Thus even compared to a constant rate of reduction, front-end loading delivers a contribution to cumulative CO2 that is more than 15 % lower and corresponds to about 15 years of emissions at the achieved 2050 annual rate.  One interpretation of this arithmetic would be to argue that some climate milestones, in terms of increased concentration levels, would be reached 15 years later under front-end loading, implying substantially more time to initiate additional measures including adaptation.  Back-end loading has correspondingly negative consequences of similar magnitude, implying an immense difference in outcomes if one compares back-end directly with front-end loading.
The point of the above is simply to demonstrate that there are large and important differences between different time profiles for emissions reduction, which are not captured at all by final year targets, and may not be captured adequately even by intermediate medium term targets.  Putting appropriate valuations on these differences in CO2 concentration outcomes leads to a further accentuation of the differences, and enhances the benefit of front-end loading.
Early action has a potentially very large “option value”, implicit in buying time and expanding the range of future policy options to deal with climate issues, whether in mitigation or adaptation.

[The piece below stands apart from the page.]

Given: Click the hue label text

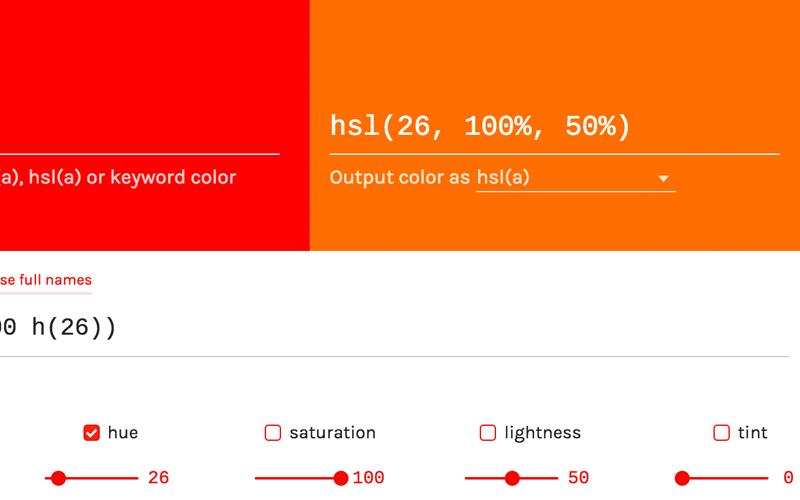Looking at the screenshot, I should [123, 433].
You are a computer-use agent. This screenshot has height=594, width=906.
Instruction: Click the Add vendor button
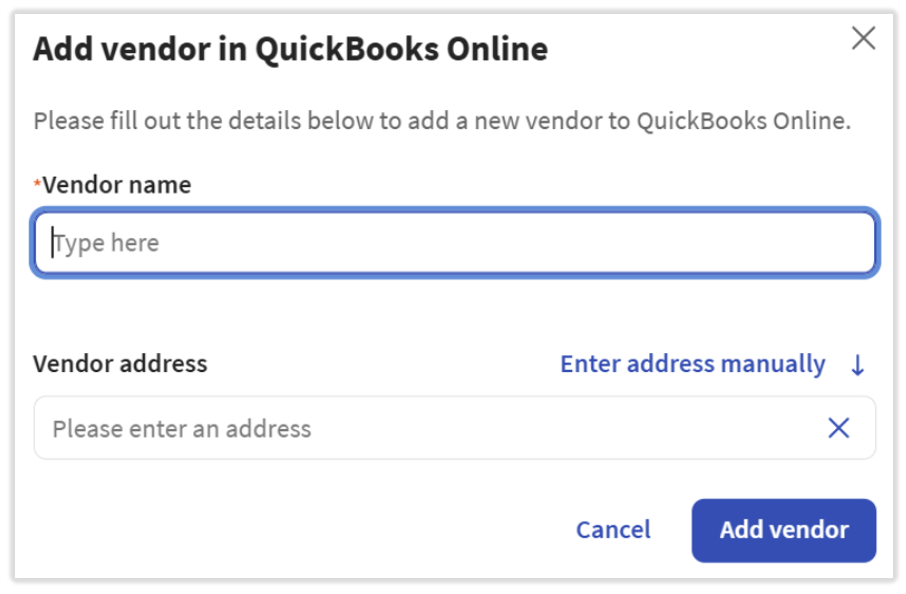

International negotiation.  National targets
The undeniable primacy of cumulative emissions as the right measure of performance in abating CO2 concentration implies that a rational approach to the design of an international regime and associated market mechanisms must also be based on cumulative emissions from a baseline, with carryover of emission rights/savings between time periods, and certainly not on rigid annual numbers.  
Essentially this point was argued by Myles Allen, then Head of Climate Dynamics, Department of Physics, University of Oxford, both  in a 2009 interview with the FT[10] and in an April 2009 paper[11] in Nature.
Allen believes the current approach to tackling climate change is ill-conceived. His latest paper, published earlier this year in Nature, argues we should be looking at the total amount of carbon that humankind emits, not the rate at which we do so – the measure the negotiators in Copenhagen will be focusing on.
He shows me a graph with three different curves representing the same amount of carbon being emitted over different timescales. “Temperature response is identical,” he says. “It’s much easier to frame the problem if you say ‘what’s the total amount of carbon we can afford to inject into the atmosphere’ rather than what concentration should we be aiming for.” Yet because of the way the Rio Earth summit and Kyoto Protocol configured the problem, negotiations at Copenhagen are heading in the wrong direction.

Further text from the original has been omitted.